Record excerpts

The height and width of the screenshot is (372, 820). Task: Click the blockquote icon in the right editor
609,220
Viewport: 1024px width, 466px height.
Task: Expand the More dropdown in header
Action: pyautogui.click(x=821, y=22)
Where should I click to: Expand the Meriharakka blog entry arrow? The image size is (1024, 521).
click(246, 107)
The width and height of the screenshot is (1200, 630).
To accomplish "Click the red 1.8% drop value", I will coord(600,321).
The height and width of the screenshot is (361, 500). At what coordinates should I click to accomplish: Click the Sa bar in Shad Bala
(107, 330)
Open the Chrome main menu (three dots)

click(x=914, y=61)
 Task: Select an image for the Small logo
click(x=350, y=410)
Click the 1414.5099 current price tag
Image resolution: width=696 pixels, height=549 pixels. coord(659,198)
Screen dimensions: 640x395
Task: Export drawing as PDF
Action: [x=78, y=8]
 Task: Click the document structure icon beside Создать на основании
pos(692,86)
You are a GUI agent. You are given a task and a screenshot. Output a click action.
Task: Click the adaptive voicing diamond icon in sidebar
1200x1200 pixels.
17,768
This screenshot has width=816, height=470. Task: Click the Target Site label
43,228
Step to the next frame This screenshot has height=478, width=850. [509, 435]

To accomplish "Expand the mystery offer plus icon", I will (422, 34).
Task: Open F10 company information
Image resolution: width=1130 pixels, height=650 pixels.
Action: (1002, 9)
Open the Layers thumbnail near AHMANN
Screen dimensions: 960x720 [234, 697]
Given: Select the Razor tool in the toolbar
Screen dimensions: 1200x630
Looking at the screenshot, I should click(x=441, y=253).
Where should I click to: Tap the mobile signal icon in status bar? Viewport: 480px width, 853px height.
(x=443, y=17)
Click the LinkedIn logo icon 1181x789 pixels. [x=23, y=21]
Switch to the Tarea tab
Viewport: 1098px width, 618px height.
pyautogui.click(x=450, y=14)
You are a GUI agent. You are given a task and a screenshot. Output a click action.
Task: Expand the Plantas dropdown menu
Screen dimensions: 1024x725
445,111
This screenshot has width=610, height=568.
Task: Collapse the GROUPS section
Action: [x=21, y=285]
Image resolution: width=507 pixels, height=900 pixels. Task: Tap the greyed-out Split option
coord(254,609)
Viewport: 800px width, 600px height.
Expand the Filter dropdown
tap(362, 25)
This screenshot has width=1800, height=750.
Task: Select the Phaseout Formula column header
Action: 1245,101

Task instructions
Each entry above should be restated exactly as supplied.

Solution for this problem
The height and width of the screenshot is (372, 820). Task: Click the blockquote icon in the right editor
609,220
Viewport: 1024px width, 466px height.
Task: Expand the More dropdown in header
Action: pyautogui.click(x=821, y=22)
Where should I click to: Expand the Meriharakka blog entry arrow? The image size is (1024, 521).
click(246, 107)
The width and height of the screenshot is (1200, 630).
To accomplish "Click the red 1.8% drop value", I will coord(600,321).
The height and width of the screenshot is (361, 500). At what coordinates should I click to accomplish: Click the Sa bar in Shad Bala
(107, 330)
Open the Chrome main menu (three dots)

click(x=914, y=61)
 Task: Select an image for the Small logo
click(x=350, y=410)
Click the 1414.5099 current price tag
Image resolution: width=696 pixels, height=549 pixels. coord(659,198)
Screen dimensions: 640x395
Task: Export drawing as PDF
Action: [x=78, y=8]
 Task: Click the document structure icon beside Создать на основании
pos(692,86)
You are a GUI agent. You are given a task and a screenshot. Output a click action.
Task: Click the adaptive voicing diamond icon in sidebar
1200x1200 pixels.
17,768
This screenshot has width=816, height=470. Task: Click the Target Site label
43,228
Step to the next frame This screenshot has height=478, width=850. [509, 435]

To accomplish "Expand the mystery offer plus icon", I will (422, 34).
Task: Open F10 company information
Image resolution: width=1130 pixels, height=650 pixels.
Action: (1002, 9)
Open the Layers thumbnail near AHMANN
Screen dimensions: 960x720 [234, 697]
Given: Select the Razor tool in the toolbar
Screen dimensions: 1200x630
Looking at the screenshot, I should click(x=441, y=253).
Where should I click to: Tap the mobile signal icon in status bar? Viewport: 480px width, 853px height.
(x=443, y=17)
Click the LinkedIn logo icon 1181x789 pixels. [x=23, y=21]
Switch to the Tarea tab
Viewport: 1098px width, 618px height.
pyautogui.click(x=450, y=14)
You are a GUI agent. You are given a task and a screenshot. Output a click action.
Task: Expand the Plantas dropdown menu
Screen dimensions: 1024x725
445,111
This screenshot has width=610, height=568.
Task: Collapse the GROUPS section
Action: [x=21, y=285]
Image resolution: width=507 pixels, height=900 pixels. Task: Tap the greyed-out Split option
coord(254,609)
Viewport: 800px width, 600px height.
Expand the Filter dropdown
tap(362, 25)
This screenshot has width=1800, height=750.
Task: Select the Phaseout Formula column header
Action: 1245,101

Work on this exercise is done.